The second-to-last paragraph seems redundant; at least the beginning of it does. What do you think? Cluster 01:47, 6 May 2004 (UTC)[reply]

To do:

• explain the formation of the invariant set (XaosBits 04:52 GMT, 4 Apr 2005)
• relate horseshoe maps to flows and homoclinic tangles
• explain pruning and how it relates to Thurston's classification

This page describes what is known as the Baker map. The Smale horseshoe compresses a square into a horseshoe shaped region. I suggest that the content be moved to a new Baker_map page. Moved (XaosBits). The page now described the Smale horseshoe.

Horseshoe map is NOT Baker map. For example, one can extend horseshoe map to the diffeomorphism of sphere, that cannot be done with Baker map, because of it's nonsmoothness. -- 85.140.10.27 19:05, 19 Mar 2005 (UTC) (Ilya Schurov).

"Using a few hundred mirrors, one can build an optical universal Turing machine in one's backyard, using the horseshoe map."

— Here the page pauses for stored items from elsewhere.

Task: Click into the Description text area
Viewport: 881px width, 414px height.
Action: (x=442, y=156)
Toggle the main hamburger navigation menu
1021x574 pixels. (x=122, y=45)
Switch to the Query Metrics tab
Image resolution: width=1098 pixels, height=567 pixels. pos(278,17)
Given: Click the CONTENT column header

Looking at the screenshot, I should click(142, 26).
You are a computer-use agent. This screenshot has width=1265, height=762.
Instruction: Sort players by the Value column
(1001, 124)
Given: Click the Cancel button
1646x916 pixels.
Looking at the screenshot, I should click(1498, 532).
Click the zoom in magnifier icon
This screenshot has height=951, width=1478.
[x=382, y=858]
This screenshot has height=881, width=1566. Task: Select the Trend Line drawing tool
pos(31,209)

Please, could you explain more precise what do you mean and where one can find more information on this topic?

-- 83.237.103.131 21:18, 20 Mar 2005 (UTC) (Ilya Schurov)

Quote from Turing machine:

Also, using a few hundred mirrors, one can build an optical universal Turing machine in one's backyard, using the Horseshoe map. This is based on a work by Stephen Smale.

-- Sy / ^(talk)

The comment about Turing machines, horseshoe maps, and mirrors, I think, is related to the observations that Chris Moore made in his article Unpredictability and undecidability in dynamical systems in Phys. Rev. Lett. 64:2354–2357 (May 1990). There Chris maps a Turing machine into a generalized shift map and then observes that these shift maps correspond to the symbolic dynamics of billiards. I am moving this to the Baker map page until it can be further edited. -- XaosBits, Wed Mar 23 04:53 GMT 2005

This article should give the formula for this map. --MarSch 13:53, 2 Jun 2005 (UTC)

The horseshoe map is defined geometrically and is really a class of maps. The actual formula for any one of them does not matter much and is quite messy. If there is interest, I could paste the code I used for the illustrations (which contains a definition of one member from the class of horseshoe maps).   XaosBits 17:31, 2 Jun 2005 (UTC)

Something about the embedding of the horseshoe into other systems (in particlar into the restricted three-body problem) would help explain why it's important. —The preceding unsigned comment was added by 199.17.27.38 (talk) 21:13, 31 January 2007 (UTC).[reply]

The article begins by saying that a horseshoe map is a map of a square into itself, but illustrations immediately below use an oval (not even a rectangle). On the other hand, the later, more technical section operates with a region of the plane of a fairly special kind and, while consistent with the illustration, it doesn't match the usual conventions about what constitutes a Smale's horseshoe. All this needs to be explained better. Arcfrk 02:01, 21 September 2007 (UTC)[reply]

Thanks Arcfrk. I have similar concerns. The description has "... defined geometrically by squishing the square, ..." whereas the diagram shows an oblong. Is this map applied to a unit square in R² or to a unit square slab in R³? The "square" in the description refers to the plan view of R²? The oblong in the illustration represents the side view of a batch of dough? The description and illustration should be consistent. If the intention is to illustrate an object in three dimensions, an isometric view or orthographic projection should be used; or least the description should mention which view the illustration portrays. Regards, PeterEasthope (talk) 15:33, 16 December 2011 (UTC)[reply]

If we're talking about the 'iterating the square' illustration, I'm with you. First, the square itself should show no end caps on the forward map. And then the inverse map looks like a chopped off reflection, when it should be vertical bars at each side of the square, snug to the sides. I have no idea what's meant by the parts sticking up above the square in the inverses, which is outside the space the square or caps ever map to.

173.25.54.191 (talk) 01:52, 29 December 2012 (UTC)[reply]

It is curious that the variant map in its curled up form is that used to make puff pastry! I fear, however, that it is probably not really worth mentioning in the article — nor indeed worth mentioning this map in that article. PJTraill (talk) 17:37, 24 August 2014 (UTC)[reply]